Tibbets’ plane had taxied to runway Baker. Fitch passed the flask around again. The tropical sun beat on them, and the ocean surrounding the island blazed white. January put up a sweaty hand to aid the bill of his baseball cap.
The four props cut in hard, and the sleek Superfortress quickly trundled up to speed and roared down Baker. Three-quarters of the way down the strip the outside right prop feathered.
“Yow!” Fitch crowed. “I told you he’d do it!”
The plane nosed off the ground and slewed right, then pulled back on course to cheers from the four young men around January. January pointed again. “He’s cut number three, too.”
The inside right prop feathered, and now the plane was pulled up by the left wing only, while the two right props windmilled uselessly. “Holy smoke!” Haddock cried. “Ain’t the old bull something?”
They whooped to see the plane’s power, and Tibbets’ nervy arrogance.
“By God, La May’s man will remember this flight,” Fitch hooted. “Why, look at that! He’s banking!”
Apparently taking off on two engines wasn’t enough for Tibbets; he banked the plane right until it was standing on its dead wing, and it curved back toward Tinian.

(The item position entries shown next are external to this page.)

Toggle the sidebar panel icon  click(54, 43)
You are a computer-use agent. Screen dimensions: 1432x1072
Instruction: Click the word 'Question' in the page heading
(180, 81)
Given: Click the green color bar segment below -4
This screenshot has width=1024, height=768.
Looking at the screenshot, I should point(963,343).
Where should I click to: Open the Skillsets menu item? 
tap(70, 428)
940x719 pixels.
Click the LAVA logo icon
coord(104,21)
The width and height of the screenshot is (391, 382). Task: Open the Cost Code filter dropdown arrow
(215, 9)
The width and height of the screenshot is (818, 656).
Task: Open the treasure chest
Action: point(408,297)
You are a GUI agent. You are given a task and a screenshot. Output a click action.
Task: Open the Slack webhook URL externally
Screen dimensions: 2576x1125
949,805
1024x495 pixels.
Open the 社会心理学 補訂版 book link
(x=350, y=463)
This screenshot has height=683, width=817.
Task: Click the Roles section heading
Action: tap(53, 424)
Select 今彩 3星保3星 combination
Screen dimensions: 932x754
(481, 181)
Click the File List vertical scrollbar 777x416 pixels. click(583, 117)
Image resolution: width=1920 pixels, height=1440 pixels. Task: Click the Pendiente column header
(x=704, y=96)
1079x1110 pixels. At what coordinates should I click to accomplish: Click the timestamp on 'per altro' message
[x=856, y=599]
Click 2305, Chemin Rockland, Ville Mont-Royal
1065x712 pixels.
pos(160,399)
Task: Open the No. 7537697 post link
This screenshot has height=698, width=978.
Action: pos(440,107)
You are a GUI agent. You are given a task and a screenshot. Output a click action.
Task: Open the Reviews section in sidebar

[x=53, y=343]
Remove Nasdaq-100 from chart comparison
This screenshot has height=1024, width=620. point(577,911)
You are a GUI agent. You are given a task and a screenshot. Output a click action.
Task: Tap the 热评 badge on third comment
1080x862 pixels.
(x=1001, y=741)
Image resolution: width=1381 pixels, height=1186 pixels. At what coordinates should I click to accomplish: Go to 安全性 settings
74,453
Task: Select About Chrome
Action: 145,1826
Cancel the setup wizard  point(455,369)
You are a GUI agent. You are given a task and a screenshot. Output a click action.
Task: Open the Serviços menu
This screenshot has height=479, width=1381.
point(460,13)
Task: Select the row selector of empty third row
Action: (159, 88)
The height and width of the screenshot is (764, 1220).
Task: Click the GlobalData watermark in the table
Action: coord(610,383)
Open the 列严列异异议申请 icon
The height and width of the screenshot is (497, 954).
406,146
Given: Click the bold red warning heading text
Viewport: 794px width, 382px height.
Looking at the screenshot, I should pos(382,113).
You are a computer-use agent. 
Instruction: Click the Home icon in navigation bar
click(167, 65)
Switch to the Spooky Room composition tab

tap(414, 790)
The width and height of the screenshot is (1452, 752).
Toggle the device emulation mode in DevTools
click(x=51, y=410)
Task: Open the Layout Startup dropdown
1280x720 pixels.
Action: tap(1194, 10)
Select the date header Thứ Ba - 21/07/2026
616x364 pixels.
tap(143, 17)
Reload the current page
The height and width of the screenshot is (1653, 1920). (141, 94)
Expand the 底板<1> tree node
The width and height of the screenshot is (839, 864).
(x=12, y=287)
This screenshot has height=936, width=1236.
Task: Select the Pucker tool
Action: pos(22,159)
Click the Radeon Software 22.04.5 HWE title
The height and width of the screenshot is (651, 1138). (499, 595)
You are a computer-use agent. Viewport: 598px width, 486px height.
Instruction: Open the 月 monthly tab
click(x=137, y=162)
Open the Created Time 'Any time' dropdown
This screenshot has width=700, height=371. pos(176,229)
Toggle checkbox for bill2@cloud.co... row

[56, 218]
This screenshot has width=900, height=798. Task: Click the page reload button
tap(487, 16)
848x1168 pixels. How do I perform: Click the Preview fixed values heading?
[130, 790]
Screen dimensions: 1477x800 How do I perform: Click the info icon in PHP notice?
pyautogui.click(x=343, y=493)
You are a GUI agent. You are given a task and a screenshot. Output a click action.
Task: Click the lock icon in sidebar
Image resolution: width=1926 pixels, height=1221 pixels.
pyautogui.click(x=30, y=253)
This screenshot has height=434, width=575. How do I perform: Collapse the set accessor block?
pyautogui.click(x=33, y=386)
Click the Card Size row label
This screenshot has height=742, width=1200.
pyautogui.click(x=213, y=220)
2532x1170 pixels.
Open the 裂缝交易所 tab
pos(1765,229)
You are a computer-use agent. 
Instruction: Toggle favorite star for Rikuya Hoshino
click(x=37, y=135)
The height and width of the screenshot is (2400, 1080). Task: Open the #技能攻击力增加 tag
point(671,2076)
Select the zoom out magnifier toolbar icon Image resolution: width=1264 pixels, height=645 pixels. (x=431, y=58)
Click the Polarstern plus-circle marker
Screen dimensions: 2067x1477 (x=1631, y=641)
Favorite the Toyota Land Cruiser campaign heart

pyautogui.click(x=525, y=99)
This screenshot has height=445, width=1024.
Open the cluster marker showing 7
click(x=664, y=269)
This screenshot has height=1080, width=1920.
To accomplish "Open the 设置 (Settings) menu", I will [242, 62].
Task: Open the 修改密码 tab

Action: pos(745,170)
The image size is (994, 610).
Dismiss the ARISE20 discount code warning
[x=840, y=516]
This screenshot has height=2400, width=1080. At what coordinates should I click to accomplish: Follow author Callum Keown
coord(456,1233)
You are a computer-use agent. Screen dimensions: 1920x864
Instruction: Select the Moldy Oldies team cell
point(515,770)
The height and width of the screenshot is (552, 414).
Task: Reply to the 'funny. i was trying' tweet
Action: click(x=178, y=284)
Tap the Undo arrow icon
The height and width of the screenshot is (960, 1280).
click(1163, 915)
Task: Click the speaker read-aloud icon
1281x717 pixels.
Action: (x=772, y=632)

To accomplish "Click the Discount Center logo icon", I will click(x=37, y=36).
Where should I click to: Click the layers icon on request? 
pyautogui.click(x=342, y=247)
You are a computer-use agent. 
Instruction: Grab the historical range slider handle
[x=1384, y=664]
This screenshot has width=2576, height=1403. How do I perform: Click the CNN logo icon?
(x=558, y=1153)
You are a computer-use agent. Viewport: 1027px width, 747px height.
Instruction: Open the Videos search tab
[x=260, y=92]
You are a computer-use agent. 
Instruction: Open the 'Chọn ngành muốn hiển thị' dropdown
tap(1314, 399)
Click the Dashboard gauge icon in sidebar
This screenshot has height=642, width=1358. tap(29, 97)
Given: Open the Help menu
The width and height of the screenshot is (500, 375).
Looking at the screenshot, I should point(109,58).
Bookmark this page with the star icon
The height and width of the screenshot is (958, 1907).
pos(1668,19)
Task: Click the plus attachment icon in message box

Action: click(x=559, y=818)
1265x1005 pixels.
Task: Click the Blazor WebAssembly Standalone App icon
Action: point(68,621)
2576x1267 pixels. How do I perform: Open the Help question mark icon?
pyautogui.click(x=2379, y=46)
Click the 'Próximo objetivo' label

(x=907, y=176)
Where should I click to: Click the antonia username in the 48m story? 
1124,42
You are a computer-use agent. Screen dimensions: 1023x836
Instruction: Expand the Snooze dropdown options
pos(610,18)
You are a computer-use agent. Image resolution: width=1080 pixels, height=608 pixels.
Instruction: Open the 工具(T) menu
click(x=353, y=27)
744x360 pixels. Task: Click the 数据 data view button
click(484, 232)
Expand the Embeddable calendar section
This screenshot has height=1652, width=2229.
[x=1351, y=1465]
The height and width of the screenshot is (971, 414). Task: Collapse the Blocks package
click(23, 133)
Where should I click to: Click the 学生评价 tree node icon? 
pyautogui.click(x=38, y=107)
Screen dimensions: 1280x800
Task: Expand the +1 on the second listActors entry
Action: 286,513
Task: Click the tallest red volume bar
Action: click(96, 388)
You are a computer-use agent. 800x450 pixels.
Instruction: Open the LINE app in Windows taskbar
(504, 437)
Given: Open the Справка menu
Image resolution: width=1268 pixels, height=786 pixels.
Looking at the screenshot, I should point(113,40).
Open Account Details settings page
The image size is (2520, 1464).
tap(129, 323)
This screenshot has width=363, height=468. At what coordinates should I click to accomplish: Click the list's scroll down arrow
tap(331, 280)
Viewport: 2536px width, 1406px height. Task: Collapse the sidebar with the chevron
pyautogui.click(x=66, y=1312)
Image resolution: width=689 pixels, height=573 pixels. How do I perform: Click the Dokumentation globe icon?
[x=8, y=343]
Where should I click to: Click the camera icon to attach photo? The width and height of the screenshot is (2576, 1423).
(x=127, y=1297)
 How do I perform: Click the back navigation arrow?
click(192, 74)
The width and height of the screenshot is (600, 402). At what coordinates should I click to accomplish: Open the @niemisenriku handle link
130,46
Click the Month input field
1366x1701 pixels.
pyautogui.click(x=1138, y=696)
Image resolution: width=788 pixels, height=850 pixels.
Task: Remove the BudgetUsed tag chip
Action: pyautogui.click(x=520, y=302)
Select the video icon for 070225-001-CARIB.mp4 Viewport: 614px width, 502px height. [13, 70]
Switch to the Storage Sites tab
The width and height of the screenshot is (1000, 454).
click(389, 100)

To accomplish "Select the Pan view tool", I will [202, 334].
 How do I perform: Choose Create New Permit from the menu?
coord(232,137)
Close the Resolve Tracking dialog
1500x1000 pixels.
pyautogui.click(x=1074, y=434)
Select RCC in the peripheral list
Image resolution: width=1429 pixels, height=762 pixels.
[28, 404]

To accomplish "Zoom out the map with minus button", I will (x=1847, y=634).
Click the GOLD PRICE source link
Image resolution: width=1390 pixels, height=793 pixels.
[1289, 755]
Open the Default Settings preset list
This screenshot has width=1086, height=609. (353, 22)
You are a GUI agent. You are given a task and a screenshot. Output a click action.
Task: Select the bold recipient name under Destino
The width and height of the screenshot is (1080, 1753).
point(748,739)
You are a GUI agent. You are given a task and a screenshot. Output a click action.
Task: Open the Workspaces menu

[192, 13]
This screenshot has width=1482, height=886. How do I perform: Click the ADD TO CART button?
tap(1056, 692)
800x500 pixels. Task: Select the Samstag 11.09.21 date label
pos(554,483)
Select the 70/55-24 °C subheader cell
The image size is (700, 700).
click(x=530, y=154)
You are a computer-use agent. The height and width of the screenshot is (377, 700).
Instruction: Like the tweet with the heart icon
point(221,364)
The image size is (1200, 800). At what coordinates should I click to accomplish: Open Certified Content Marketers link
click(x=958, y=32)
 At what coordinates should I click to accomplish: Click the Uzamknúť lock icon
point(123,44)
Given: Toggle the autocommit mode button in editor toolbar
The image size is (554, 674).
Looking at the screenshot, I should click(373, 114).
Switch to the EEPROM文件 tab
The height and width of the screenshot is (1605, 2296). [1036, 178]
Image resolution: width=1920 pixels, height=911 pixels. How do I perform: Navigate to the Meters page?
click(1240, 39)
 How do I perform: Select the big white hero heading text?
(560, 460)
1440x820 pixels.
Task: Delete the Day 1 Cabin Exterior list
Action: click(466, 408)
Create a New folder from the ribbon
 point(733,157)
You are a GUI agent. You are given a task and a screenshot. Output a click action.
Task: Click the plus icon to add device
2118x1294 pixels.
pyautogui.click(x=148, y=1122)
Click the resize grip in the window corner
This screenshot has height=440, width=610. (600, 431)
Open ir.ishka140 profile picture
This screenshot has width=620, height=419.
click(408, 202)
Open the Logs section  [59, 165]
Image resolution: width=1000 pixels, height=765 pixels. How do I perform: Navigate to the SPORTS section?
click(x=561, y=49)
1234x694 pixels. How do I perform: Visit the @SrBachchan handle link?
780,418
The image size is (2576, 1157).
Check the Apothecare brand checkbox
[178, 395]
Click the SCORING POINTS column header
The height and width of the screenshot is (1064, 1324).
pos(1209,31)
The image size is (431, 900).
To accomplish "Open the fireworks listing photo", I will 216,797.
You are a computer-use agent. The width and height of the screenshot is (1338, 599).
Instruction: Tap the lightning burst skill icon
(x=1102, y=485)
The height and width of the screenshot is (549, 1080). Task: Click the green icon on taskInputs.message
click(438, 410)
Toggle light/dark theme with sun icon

Then the inside left engine feathered.
War tears at the imagination. For three years Frank January had kept his imagination trapped, refusing to give it any play whatsoever. The dangers threatening him, the effects of the bombs, the fate of the other participants in the war, he had refused to think about any of it. But the war tore at his control. That English nurse’s flat. The missions over the Ruhr. The bomber just below him blown apart by flak. And then there had been a year in Utah, and the viselike grip that he had once kept on his imagination had slipped away.